## EXERCISE REQUIREMENTS
Scan the entries for the word "agent". Every line that has it should be copied.

## Stored records
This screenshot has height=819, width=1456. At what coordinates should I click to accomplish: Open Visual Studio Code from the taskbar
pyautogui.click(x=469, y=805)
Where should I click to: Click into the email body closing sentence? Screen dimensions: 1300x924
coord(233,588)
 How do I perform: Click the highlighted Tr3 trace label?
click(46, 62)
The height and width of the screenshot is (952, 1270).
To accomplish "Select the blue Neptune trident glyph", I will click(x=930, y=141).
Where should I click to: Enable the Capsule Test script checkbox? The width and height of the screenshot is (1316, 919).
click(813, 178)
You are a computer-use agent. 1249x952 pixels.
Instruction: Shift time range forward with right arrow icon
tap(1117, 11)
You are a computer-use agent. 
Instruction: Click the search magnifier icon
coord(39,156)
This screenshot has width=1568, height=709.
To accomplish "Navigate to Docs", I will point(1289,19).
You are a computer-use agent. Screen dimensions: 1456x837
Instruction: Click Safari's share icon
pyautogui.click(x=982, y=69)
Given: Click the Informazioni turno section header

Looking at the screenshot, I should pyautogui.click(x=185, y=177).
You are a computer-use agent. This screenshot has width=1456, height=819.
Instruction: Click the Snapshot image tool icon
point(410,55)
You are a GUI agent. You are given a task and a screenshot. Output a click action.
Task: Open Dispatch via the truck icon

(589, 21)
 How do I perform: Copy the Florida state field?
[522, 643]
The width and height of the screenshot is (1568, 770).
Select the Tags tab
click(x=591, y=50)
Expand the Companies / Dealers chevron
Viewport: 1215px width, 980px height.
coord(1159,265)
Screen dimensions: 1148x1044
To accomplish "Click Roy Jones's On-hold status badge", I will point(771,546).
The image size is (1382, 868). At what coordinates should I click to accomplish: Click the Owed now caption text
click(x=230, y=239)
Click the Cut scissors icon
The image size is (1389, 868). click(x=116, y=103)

## WRITTEN RESPONSE
You are a computer-use agent. 1249x952 pixels.
You are a computer-use agent. 
You are a computer-use agent. Screen dimensions: 1456x837
You are a computer-use agent. This screenshot has width=1456, height=819.
You are a GUI agent. You are given a task and a screenshot. Output a click action.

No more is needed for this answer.